- **Directions for this task**:
Where the records below have a line with "Cable", that line is to be copied.

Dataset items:
■ ■ ■ ■ ■

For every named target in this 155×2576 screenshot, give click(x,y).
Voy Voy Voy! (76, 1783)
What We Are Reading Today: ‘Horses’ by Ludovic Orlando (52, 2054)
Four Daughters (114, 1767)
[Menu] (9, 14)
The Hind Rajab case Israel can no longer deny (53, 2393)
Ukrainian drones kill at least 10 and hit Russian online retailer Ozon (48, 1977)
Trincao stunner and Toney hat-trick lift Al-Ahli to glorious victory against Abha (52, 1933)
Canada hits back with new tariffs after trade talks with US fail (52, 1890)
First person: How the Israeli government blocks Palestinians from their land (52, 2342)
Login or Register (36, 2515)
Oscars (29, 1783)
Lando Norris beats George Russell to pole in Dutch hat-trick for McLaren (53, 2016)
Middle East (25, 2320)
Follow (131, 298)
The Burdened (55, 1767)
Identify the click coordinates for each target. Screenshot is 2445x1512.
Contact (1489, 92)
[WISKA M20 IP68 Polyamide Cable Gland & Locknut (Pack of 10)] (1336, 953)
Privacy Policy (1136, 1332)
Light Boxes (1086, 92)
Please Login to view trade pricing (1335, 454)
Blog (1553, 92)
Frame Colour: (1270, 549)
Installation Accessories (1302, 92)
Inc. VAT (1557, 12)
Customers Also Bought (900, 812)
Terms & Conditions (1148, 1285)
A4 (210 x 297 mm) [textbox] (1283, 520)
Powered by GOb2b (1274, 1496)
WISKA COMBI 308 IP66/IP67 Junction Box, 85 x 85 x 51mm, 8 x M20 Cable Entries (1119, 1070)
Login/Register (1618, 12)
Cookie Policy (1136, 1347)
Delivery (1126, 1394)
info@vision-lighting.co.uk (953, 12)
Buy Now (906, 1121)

■ ■ ■ ■ ■

- **Task result**:
[WISKA M20 IP68 Polyamide Cable Gland & Locknut (Pack of 10)] (1336, 953)
WISKA COMBI 308 IP66/IP67 Junction Box, 85 x 85 x 51mm, 8 x M20 Cable Entries (1119, 1070)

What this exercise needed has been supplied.